Selected tags: New York City Housing Authority - 2011

Caught On Film: Watch How AT&T, QTS & New York City Housing Authority Saved Energy

This commentary was originally posted on the EDF Business Blog

It sounds so simple:  saving energy saves money.  McKinsey & Company estimates that the U.S. could reduce its annual energy consumption 23 percent through efficiency measures, cutting greenhouse gas emissions by over a gigaton and saving both companies and consumers over a trillion dollars.

So why do we as a nation still waste so much energy?  And how do we stop? The fact is organizations face many barriers to implementing energy-saving projects, which have nothing to do with technology and everything to do with the way people make decisions.

One of the most common challenges is the lack of information.  So in the holiday spirit of sharing, we worked with three of our EDF Climate Corps hosts to tell the story of how they are capturing their piece of that trillion-dollar opportunity.

AT&T, QTS and the New York City Housing Authority (NYCHA) welcomed EDF’s cameras into their facilities and spoke openly about the energy efficiency projects they’ve got in the works. Together, we compiled a series of videos spotlighting successful projects in lighting, cooling, heating and data centers.

Here’s a quick rundown of featured projects along with a link to each video:

  • AT&T worked with EDF Climate Corps to uncover potential savings of up to 50 percent associated with cooling costs at 250 of AT&T’s facilities by using a technique called “economizer mode” – a process in which cool external air replaces the need for mechanically chilled air during cool months.
  • AT&T also worked with EDF Climate Corps to find ways to cut its lighting energy use by 80 percent. A project that is now being rolled out across its 250 largest central offices.
  • Data center provider QTS worked with EDF Climate Corps to optimize efficiency in its LEED Gold datacenter and reduce annual costs by $4 million. The company plans to invest $10 million to implement these projects.
  • New York City Housing Authority worked with EDF Climate Corps to analyze the energy savings potential of installing Wireless Energy Modules across its portfolio. The EDF Climate Corps fellows found that the project would lead to more consistent, comfortable temperatures for residents, save $56 million in NYCHA’s annual costs and avoid 177,000 metric tons of CO2 emissions each year.

AT&T, QTS and NYCHA have all helped get the word out about how they’re maximizing energy opportunities. AT&T recently shared insights on potential savings at 250 facilities; QTS announced a plan to invest $10 million in energy efficiency projects at the world’s second largest data center; and New York City Housing Authority announced its mission to spur public housing authorities and private landlords around the nation to make smart energy investments.

You can help share these lessons too.

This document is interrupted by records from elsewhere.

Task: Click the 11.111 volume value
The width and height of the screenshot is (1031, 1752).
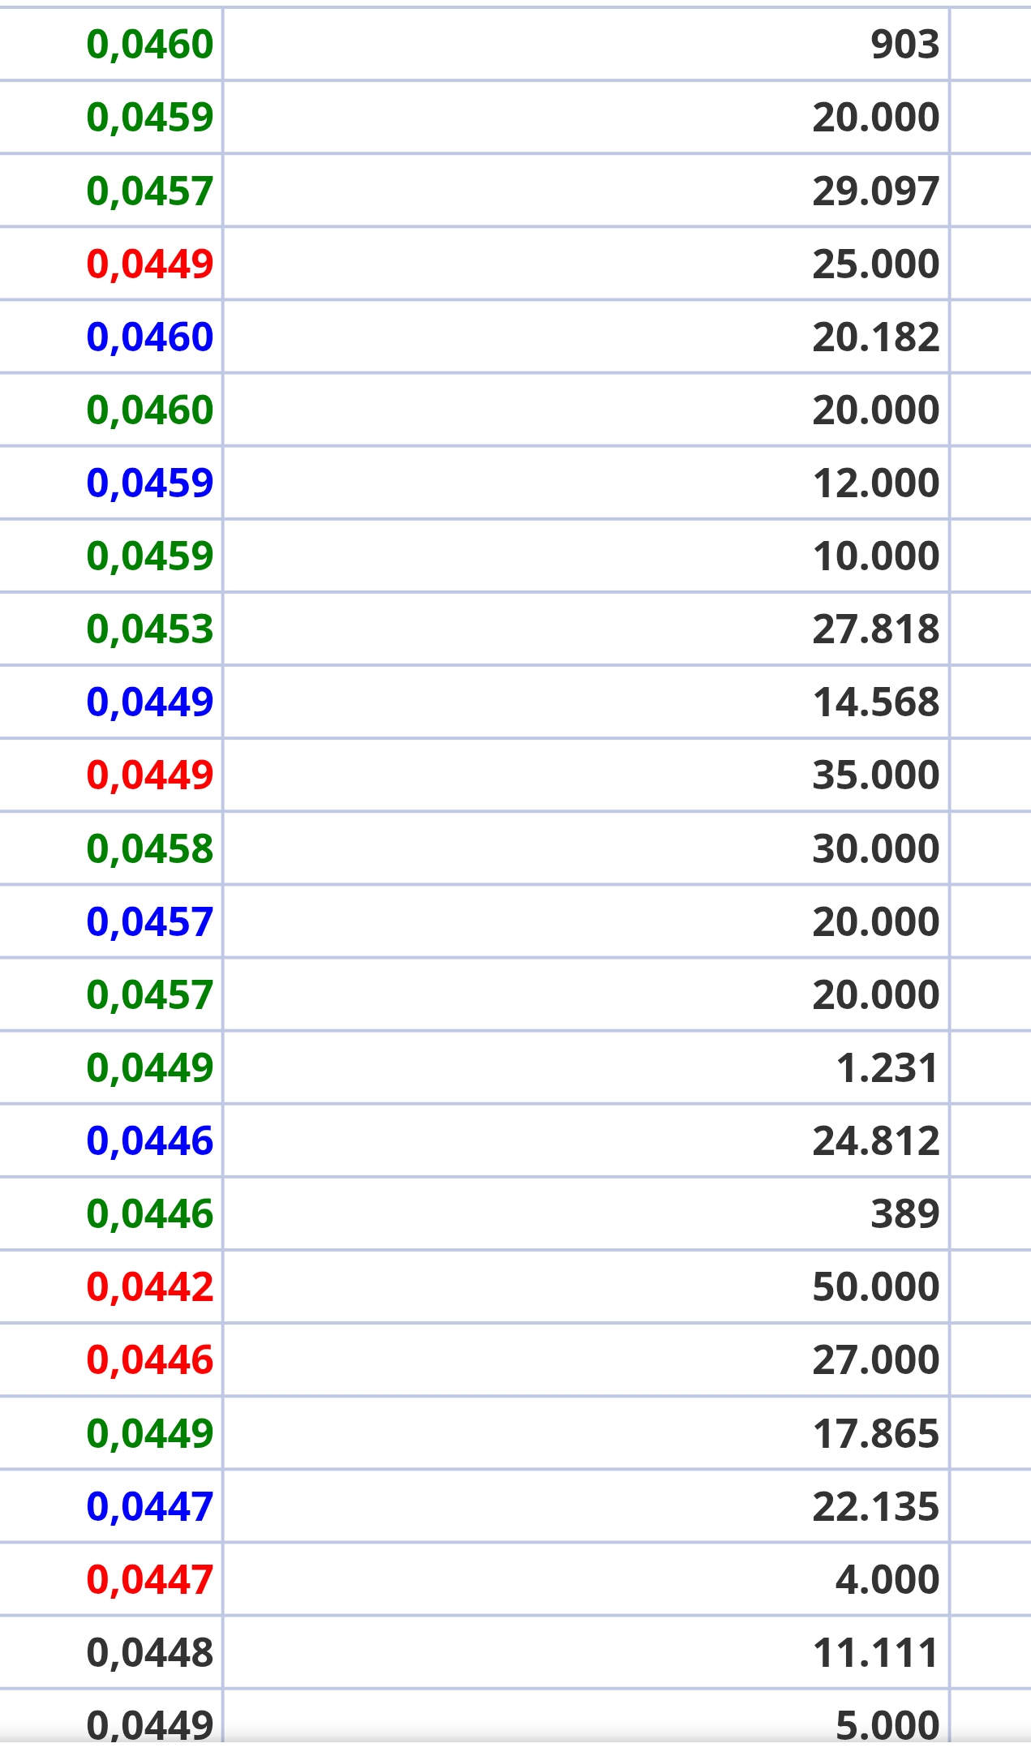Action: click(x=876, y=1653)
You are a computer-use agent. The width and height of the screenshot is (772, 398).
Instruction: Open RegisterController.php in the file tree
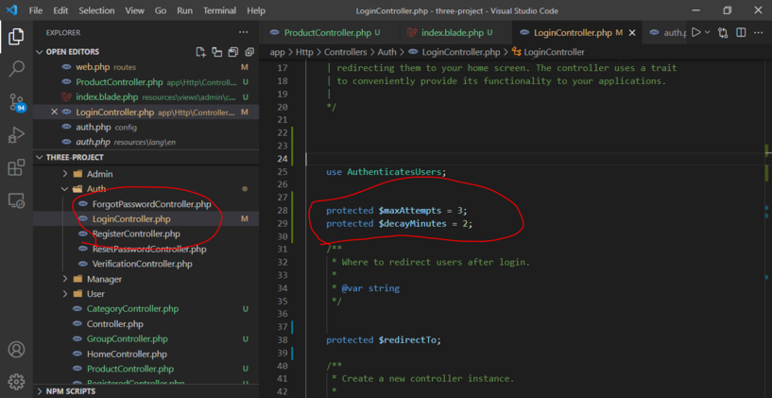coord(135,234)
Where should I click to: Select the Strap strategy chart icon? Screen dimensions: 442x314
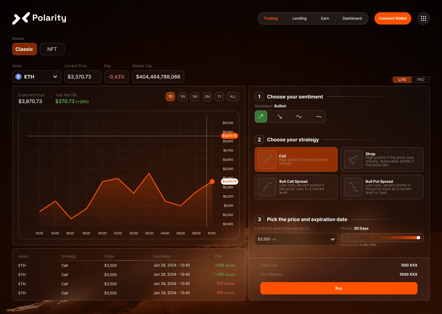pos(353,159)

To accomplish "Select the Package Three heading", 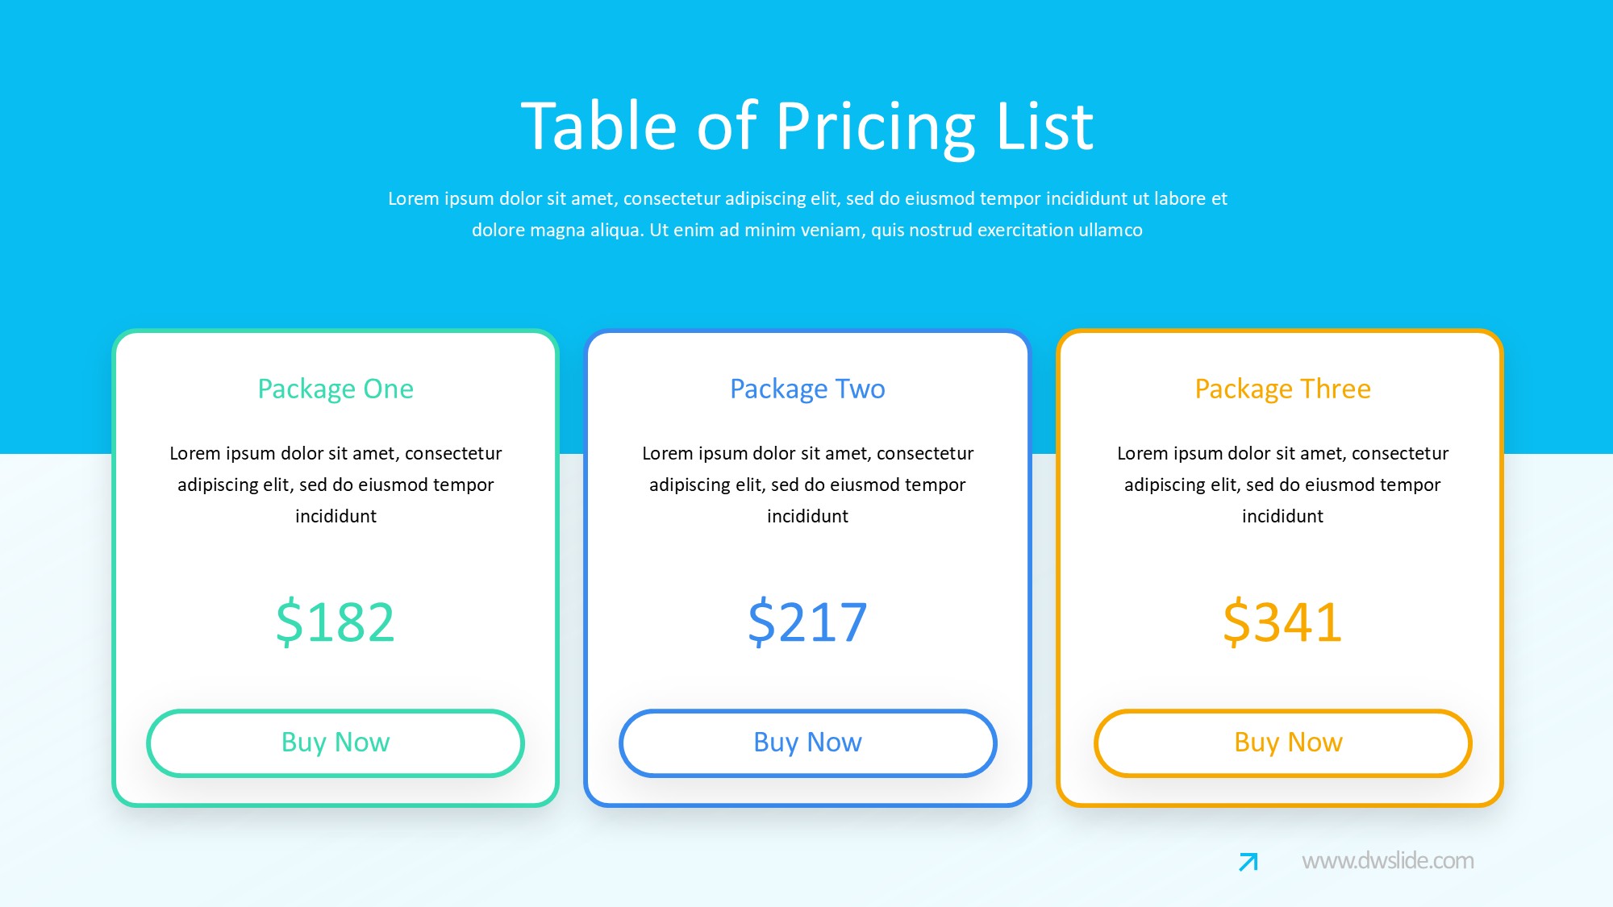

Send a video along to a company, city, or university you know, to help them cut costs and carbon emissions in a big way.  Or tell them about EDF Climate Corps, which has uncovered a billion dollars in energy savings for participating organizations in its first four years.  We're recruiting now for 2012 — visit edfclimatecorps.org to learn more.

EDF Climate Corps places specially-trained MBA and MPA students in companies, cities and universities to develop practical, actionable energy efficiency plans. Sign up to receive emails about EDF Climate Corps, including regular blog posts by our fellows. You can also visit our Facebook page or follow us on Twitter to get regular updates about this project.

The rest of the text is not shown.